Understanding the Cascade: Removing GCM Biases Improves Dynamically Downscaled Climate Projections
The more practitioners need to implement bias correction (BC) of climate information, the less useful BC becomes. The role of BC in dynamical downscaling has never been explored using an ensemble of global climate models (GCMs) given their computational expense. For the first time, we implement a simple monthly delta method approach to the boundary conditions of carefully chosen Coupled Model Intercomparison Project Phase 6 (CMIP6) GCMs to explore the broad effects of bias correction on downscaled temperature, precipitation, and snow over the recent historical past. We compare these experiments to non-bias-corrected twin experiments from the Western United States Dynamically Downscaled Dataset (WUS-D3) to assign physical explainability of BC effects in downscaling. In the process, we find that CMIP6 GCMs share surprisingly similar biases across the region, which lead to similar bias outcomes in downscaling.

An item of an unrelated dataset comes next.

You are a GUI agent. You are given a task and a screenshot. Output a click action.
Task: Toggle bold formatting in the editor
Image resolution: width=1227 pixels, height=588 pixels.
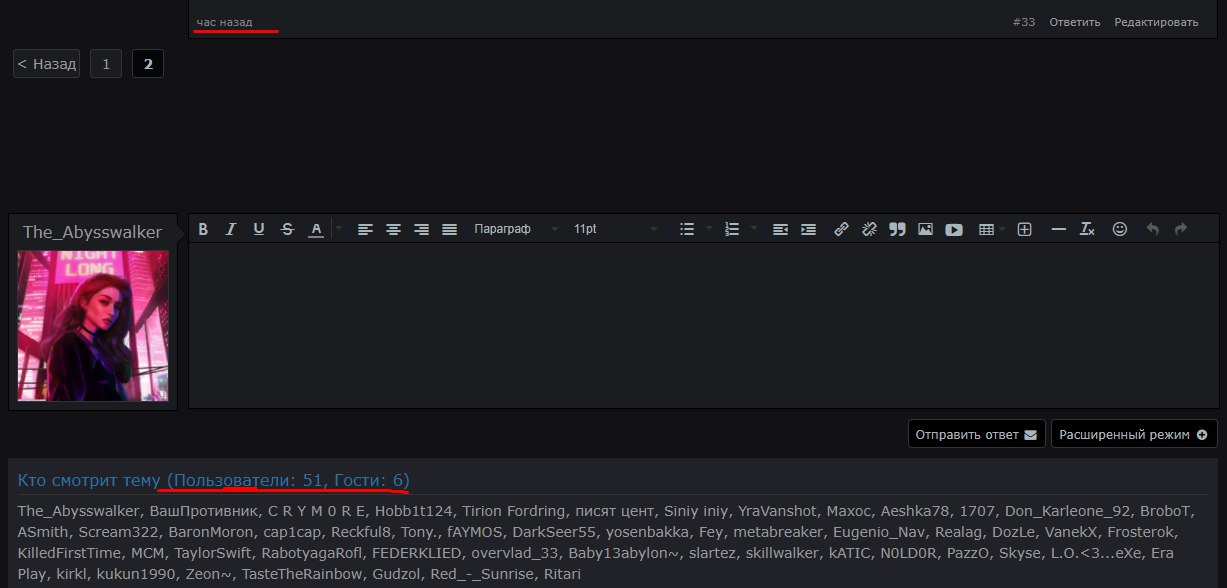(203, 229)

A mean BC of the GCM boundary conditions leads to a less biased and more constricted spread of regional climate model-simulated snow and precipitation compared to in situ measurements from the SNOw TELemetry (SNOTEL) network. Locally, non-biased corrected experiments can be >50% (>100%) wet-biased in the annual climate mean for precipitation (snow). Further, BC, applied to means only, also improves the climatology of extreme precipitation. Finally, fundamental meteorological arguments can be used to interpret the effects of BC in improving the downscaled hydroclimate.
Pending a robust evaluation of the potential for BC to distort climate trends, bias correcting the boundary conditions of carefully selected GCMs using simple BC techniques should be encouraged in dynamical downscaling.